D’Etienne Tshisekedi qui s’en est allé hier à l’âge de 84 ans, on oublierait presque qu’il a été un proche collaborateur de Mobutu pendant les 20 premières années du Congo indépendant. C’est que depuis la rupture opérée en 1980, l’homme s’en est tenu à ses convictions et a fait montre d’une constance singulière dans son combat. En sorte que c’est son image d’opposant intransigeant et notoirement réfractaire au compromis qui s’est incrustée dans le subconscient collectif. Pour leur part, les Congolais, soumis à une succession de dictatures, voyaient en lui le seul espoir de sortir de l’engrenage. En conséquence, ils lui ont témoigné leur fidélité  et l’ont investi de leur confiance jusqu’au crépuscule de sa vie. Ainsi, en juillet dernier, pour son ultime retour à Kinshasa, bien qu’affaibli par l’âge et rongé par la maladie, il avait eu droit à un accueil dont la mobilisation restera des plus grandioses de sa longue carrière politique. L’autre indice du lien fusionnel qu’Etienne Tshisekedi a toujours eu avec ses compatriotes, ce sont les résultats de l’élection présidentielle de 2011. En dépit des chiffres officiels qui avaient proclamé Kabila vainqueur du scrutin, des observateurs de la communauté internationale et une frange non négligeable de l’opinion congolaise restent convaincus de le Sphinx en était le véritable élu.

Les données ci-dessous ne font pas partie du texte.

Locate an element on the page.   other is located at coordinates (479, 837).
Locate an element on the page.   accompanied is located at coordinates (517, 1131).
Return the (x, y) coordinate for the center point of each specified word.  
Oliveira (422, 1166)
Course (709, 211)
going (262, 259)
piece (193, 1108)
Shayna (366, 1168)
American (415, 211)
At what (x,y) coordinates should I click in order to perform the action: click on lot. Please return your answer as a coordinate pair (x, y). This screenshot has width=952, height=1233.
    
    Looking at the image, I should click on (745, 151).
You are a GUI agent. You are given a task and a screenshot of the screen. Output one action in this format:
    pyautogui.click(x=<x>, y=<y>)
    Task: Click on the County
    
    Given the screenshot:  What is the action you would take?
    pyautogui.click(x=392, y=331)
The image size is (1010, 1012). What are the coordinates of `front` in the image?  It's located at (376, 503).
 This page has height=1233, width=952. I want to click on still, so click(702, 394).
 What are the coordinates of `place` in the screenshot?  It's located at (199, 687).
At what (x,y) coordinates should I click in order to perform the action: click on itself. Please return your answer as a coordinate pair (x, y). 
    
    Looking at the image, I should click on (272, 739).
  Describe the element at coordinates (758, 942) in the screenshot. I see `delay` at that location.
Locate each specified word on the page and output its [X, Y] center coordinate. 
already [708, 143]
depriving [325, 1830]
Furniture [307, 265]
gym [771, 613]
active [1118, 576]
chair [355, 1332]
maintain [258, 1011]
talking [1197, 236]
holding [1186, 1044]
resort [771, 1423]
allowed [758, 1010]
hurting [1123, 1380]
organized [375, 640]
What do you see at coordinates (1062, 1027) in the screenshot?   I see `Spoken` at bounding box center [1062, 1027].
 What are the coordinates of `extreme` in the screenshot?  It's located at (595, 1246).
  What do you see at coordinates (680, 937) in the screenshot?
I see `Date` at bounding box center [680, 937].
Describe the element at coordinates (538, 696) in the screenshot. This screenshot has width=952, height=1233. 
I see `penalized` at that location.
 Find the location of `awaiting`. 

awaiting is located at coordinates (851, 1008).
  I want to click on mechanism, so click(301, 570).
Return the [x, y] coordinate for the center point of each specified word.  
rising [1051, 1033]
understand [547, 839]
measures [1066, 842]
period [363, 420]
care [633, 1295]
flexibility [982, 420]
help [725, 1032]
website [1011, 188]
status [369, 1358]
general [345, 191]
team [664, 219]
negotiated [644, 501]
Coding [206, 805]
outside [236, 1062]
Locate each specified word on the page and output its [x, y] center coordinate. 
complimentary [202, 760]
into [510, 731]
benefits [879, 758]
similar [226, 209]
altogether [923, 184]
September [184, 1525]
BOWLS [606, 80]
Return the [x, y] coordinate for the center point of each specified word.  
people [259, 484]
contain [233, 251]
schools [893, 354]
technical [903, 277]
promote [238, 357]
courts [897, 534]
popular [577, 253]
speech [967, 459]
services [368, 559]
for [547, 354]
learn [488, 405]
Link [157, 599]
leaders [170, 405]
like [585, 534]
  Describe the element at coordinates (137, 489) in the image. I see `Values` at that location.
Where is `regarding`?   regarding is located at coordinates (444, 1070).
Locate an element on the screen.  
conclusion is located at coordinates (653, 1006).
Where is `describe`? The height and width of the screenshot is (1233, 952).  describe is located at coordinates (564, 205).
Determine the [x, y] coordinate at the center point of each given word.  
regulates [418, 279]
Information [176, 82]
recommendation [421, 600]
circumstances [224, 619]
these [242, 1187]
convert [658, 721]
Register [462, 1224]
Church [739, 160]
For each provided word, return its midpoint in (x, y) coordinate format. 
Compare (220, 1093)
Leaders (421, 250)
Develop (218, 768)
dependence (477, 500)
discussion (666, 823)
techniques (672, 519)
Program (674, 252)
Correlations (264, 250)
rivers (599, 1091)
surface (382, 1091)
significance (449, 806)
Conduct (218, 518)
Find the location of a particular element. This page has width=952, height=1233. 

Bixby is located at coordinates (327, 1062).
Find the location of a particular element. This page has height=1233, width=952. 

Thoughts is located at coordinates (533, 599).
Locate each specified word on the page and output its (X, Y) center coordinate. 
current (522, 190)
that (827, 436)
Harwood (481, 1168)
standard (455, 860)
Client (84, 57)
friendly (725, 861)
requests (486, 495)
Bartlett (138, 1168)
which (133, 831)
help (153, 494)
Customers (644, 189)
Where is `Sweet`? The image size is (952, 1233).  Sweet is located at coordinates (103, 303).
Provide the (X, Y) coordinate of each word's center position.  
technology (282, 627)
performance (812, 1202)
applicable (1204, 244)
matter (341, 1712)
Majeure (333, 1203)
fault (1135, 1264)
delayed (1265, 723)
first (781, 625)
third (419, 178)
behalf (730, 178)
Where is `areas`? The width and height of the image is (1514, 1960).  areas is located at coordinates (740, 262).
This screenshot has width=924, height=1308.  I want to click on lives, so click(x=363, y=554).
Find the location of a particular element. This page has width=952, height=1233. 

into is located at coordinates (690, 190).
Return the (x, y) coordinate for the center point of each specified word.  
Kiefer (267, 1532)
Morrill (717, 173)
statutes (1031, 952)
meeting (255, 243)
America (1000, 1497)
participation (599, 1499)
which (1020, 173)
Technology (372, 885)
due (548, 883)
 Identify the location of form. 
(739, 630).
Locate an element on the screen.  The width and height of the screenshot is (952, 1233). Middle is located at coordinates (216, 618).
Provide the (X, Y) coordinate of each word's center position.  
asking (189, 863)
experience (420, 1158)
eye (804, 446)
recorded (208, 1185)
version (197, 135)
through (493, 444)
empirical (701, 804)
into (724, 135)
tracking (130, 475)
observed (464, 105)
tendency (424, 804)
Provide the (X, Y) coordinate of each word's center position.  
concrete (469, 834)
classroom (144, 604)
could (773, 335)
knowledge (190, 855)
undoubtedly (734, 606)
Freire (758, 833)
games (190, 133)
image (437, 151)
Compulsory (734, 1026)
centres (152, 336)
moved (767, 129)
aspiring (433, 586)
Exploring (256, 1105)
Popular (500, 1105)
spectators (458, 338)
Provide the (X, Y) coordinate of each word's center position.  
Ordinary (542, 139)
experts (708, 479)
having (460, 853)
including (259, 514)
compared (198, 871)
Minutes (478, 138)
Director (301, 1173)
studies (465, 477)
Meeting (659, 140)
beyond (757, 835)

Un vide difficile à combler

Cynisme politique oblige, la disparition d’un opposant d’une telle aura et avec une telle popularité, n’est pas nécessairement une mauvaise nouvelle pour le régime en place. Tout au contraire, la mort de Tshisekedi risque chambouler le champ politique congolais. Tout d’abord, les différentes péripéties de la crise récente auront permis de révéler que chez certains opposants, la conviction est non seulement mouvante, mais qu’elle est aussi subordonnée aux espèces sonnantes et trébuchantes. Par ailleurs, Etienne Tshisekedi, à son corps défendant, était une figure de ralliement autour de laquelle s’est construit le Rassemblement, l’entité faitière de l’opposition radicale dont la mobilisation avait contraint Kabila à lâcher du lest. En chef de troupes promptes à lui obéir au doigt, il était également un instrument de persuasion dont le pouvoir devait nécessairement tenir compte afin de ne pas se soustraire aux engagements pris via l’accord du 31 décembre dernier. Avec la mort de l’opposant historique, c’est donc un pilier stratégique de la mise en œuvre de l’accord politique inter-congolais qui vient d’être arraché. Mais en cela, Tshisekedi lui-même n’est pas exempt de reproches. A l’image d’autres leaders charismatiques du continent, il n’aura pas envisagé sa finitude et n’a donc pas préparé sa succession. Se refusant à aller à la retraite, il n’aura plié que devant la faucheuse. Bien dommage de la part d’un homme de sa stature.